Work to be completed
From the line containing "Task: Open the Explorer view in activity bar" down to the last line of the records below, give every line again without any change.

Data for the task
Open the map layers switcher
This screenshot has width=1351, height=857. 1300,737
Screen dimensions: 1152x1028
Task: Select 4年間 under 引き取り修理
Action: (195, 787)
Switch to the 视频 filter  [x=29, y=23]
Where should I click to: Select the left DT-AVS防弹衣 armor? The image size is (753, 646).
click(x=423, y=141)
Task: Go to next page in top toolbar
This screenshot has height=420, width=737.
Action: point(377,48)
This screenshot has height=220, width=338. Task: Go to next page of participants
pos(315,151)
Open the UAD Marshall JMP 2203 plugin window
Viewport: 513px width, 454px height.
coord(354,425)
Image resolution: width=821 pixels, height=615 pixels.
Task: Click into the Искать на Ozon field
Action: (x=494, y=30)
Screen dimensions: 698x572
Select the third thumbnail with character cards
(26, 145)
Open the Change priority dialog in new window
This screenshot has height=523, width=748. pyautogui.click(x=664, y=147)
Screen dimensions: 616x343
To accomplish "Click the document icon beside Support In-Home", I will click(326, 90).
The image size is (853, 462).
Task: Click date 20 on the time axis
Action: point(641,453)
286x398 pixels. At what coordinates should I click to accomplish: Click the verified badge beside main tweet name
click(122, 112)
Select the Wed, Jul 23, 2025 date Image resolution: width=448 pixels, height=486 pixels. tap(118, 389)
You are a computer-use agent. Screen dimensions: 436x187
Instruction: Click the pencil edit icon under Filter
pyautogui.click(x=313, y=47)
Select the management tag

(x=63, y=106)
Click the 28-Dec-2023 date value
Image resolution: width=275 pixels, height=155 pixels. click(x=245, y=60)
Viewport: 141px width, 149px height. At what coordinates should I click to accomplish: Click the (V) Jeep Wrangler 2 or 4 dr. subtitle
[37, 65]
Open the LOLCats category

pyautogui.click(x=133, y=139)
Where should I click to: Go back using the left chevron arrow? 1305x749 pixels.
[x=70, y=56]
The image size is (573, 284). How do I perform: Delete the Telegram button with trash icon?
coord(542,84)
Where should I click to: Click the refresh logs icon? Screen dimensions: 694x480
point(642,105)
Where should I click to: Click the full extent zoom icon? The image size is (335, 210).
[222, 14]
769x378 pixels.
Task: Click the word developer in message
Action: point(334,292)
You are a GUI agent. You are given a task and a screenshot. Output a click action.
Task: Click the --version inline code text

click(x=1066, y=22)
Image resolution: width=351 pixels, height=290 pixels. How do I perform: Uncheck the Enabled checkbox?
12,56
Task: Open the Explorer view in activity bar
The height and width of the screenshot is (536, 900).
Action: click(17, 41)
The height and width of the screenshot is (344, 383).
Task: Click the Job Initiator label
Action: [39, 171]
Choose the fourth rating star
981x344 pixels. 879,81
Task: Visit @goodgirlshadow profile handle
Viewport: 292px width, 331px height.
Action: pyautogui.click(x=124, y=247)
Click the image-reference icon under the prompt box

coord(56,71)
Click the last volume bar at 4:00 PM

Solution for this task
Task: Open the Explorer view in activity bar
The height and width of the screenshot is (536, 900).
Action: click(17, 41)
The height and width of the screenshot is (344, 383).
Task: Click the Job Initiator label
Action: [39, 171]
Choose the fourth rating star
981x344 pixels. 879,81
Task: Visit @goodgirlshadow profile handle
Viewport: 292px width, 331px height.
Action: pyautogui.click(x=124, y=247)
Click the image-reference icon under the prompt box

coord(56,71)
Click the last volume bar at 4:00 PM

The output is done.